Is there a relationship between the difficulty of compiling a language and the difficulty of using a language? Why or why not?
Welcome to 810:155, formally titled "Translation of Programming Languages". You and I will usually just call it "compilers", for reasons that will be obvious by the time you leave today, if not already. This is one of the great courses in any computer science curriculum. After study programming languages more generally in 810:154 (a course I called "a pivotal point in your computer science education"), you are ready to more fully understand the relationship between mathematics, language, and machine. And to write a real program.
This an exciting course because it is where the "high priests of computer science" reveal their the rest of their secrets. The course in Programming Languages teaches us that the tools we use to process our programs are just programs, like any others. There, we studied some of the basic concepts of programming languages by working with a simple form of a language processing program, an interpreter.
(This course is a natural continuation of that course. In many ways they are very different from one another, but in a sense they are like one course.)

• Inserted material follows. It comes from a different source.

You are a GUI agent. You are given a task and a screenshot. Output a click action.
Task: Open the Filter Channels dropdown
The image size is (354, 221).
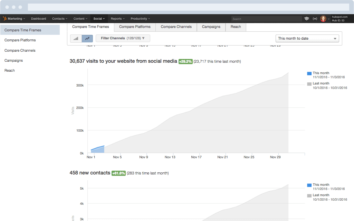point(123,38)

But interpreters often avoid important details of language by simplifying the problem they address. This semester, we attack the full complexity of processing language head-on by studying and implementing compilers. These programs must generally deal with the full range of issues involved in executing a program on a digital computer -- from processing complex syntax, through processing complex abstract syntax and semantics, though generating code for a target machine. Along the way, we will consider other issues such as handling syntactic abstractions, processing a broader class of languages, and optimizing the execution of generated programs. As we do, you will come to appreciate at a new level the role of language in computing, the mathematical foundations of computation, the interaction between program and machine, and the value of good programming practice.
As most of you know, I am Eugene Wallingford, and I'll be your instructor for the Translation of Programming Languages. (Everyone say, "Eugene"!) You should find the course challenging -- but I also hope that you find it fascinating.

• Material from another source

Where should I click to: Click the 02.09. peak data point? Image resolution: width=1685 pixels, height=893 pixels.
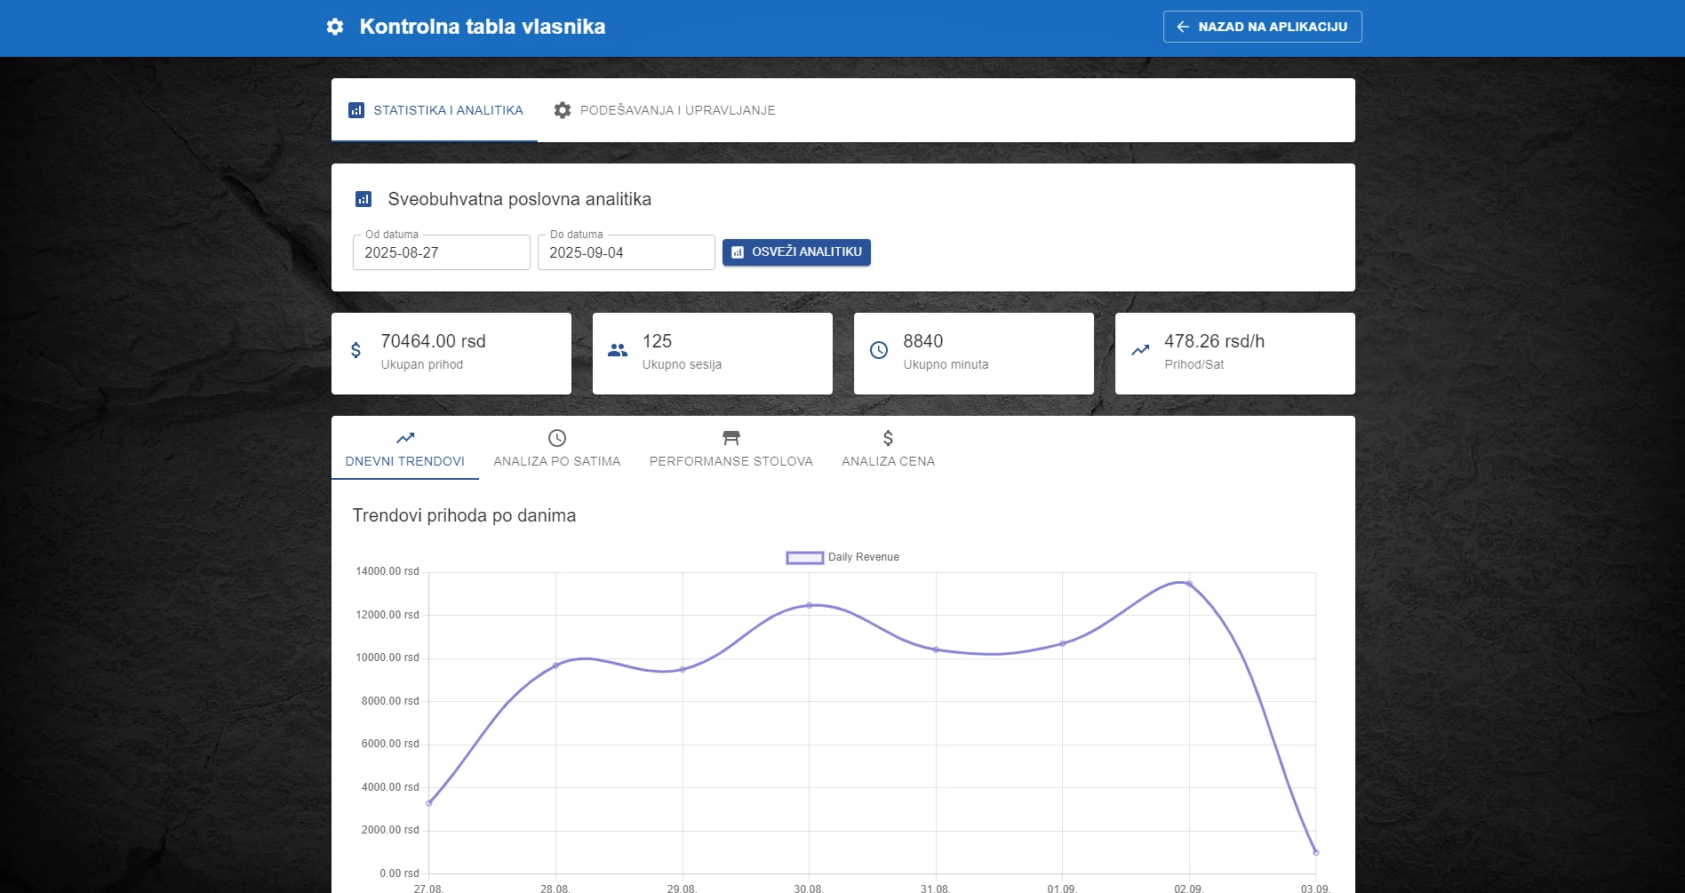[1189, 584]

I have passed out a short "vital statistics" page (page 1 of the syllabus) containing basic contact information for me and the course. If you have had me for a course before, then this will look familiar. It lists the URL of the course web page, which includes pointers to a full syllabus, a page with links to all our activities (lecture notes, programming assignments, exams), and a page of resources that we'll use this semester. Use this sheet to set a bookmark to the course web page in your favorite web browser. You never know when a strong urge to do 155 will strike you!

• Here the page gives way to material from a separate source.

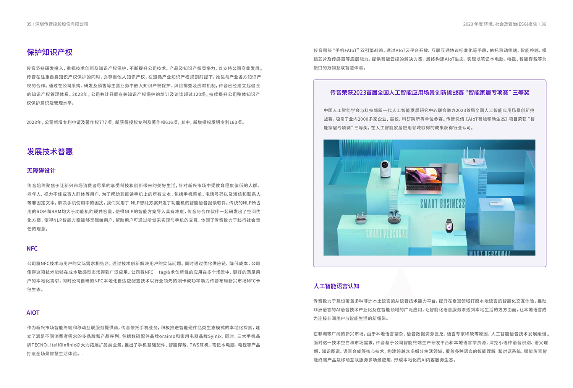Click the right page header with ESG报告 title

[504, 24]
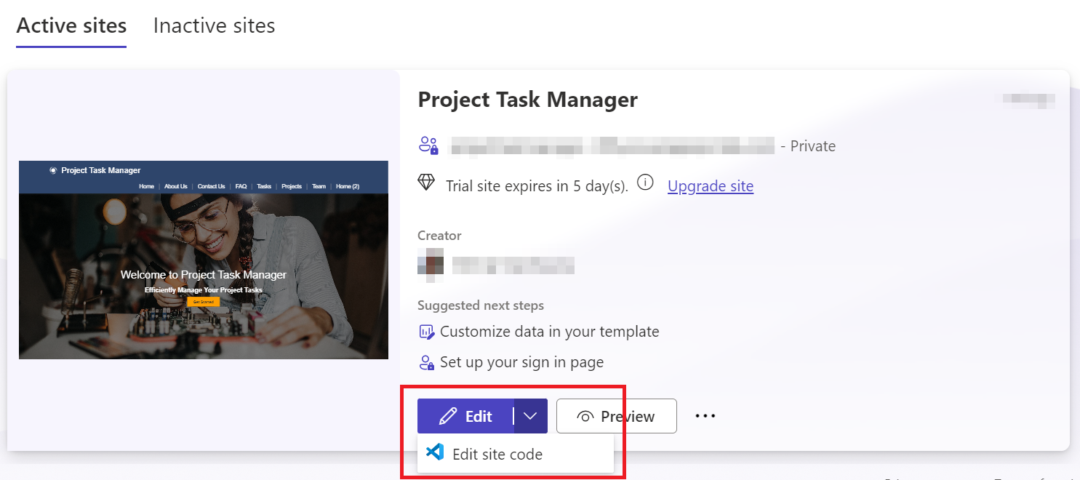Screen dimensions: 1080x480
Task: Open more site options via ellipsis
Action: coord(705,415)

Study the syllabus carefully. It lists the policies by which we will run this course. Again, if you have had me for a course before, these will look familiar. You will need to know these policies and when they apply.
Also study the course activities page, which gives a tentative schedule for the semester, including reading assignments and exam dates. Some points that you should pay special attention to include:
Now, on to the course...
Programmers write programs using what we usually call a source language. The result is the source code of the program. In older days, programmers used to speak of "writing a new code" when they were writing a program. (You can still hear such language from non-programmers, such as on the CBS show NUMB3RS. My mathematician and physicist friends often speak that way. Brits seem more likely: "a source code", "codes".)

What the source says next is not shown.